# Current shot! After my bulk I'm getting ready for summer!



## Ripebear (May 2, 2012)

Some people will remember me for having the 8 week bulk where I gained a ridiculous amount of size, muscle and fat in a short time.

Now I'm cutting for summer, sitting around 90KG, lost 10KG, most of it been water I think but definitely a few kilograms of fat. Here is 2 shots, one of when I was at my biggest bulked, and one from today. 9-10KG difference.










Bulked

10KG down, much leaner










I know I've lost muscle but I've been cruising on Test and eating 220+g of protein per day, so muscle loss is minimal. Just happens when cutting.

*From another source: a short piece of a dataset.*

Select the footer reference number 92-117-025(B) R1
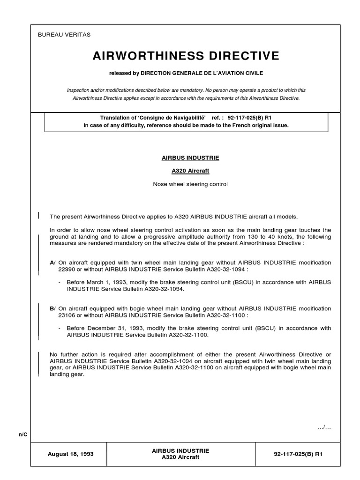(x=298, y=454)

Going on Anavar in 2 weeks, half way through cut. Don't care about getting small (84-85KG most likely) I will look good for Summer festivities 

I will be lean bulking after this cut and aiming to compete in 2014-2015, depending how I look. I'm unsure yet if I have the potential to compete in the Scottish/British.

Keep in mind the second shot is further away, for obvious reasons


----------



## Queenie (May 30, 2013)

Great progress!


----------



## Ripebear (May 2, 2012)

RS4 said:


> Looking well bro.
> 
> Is this going to be your journal for training diet ect? What height are you.
> 
> When bulking what meds did you use and from what labs. Good size on your bulk, any before pictures?


Unfortunately I don't have any pictures of before I started lifting, not any that show I was an 11 stone skinny runt haha.

I bulked very weird, was on Test Prop and Anavar, basically I was cutting and got fed up and started bulking, worked well I seemed to react well to building muscle on var and prop.

I'm 5 foot 10, 14 stone 5 pounds right now.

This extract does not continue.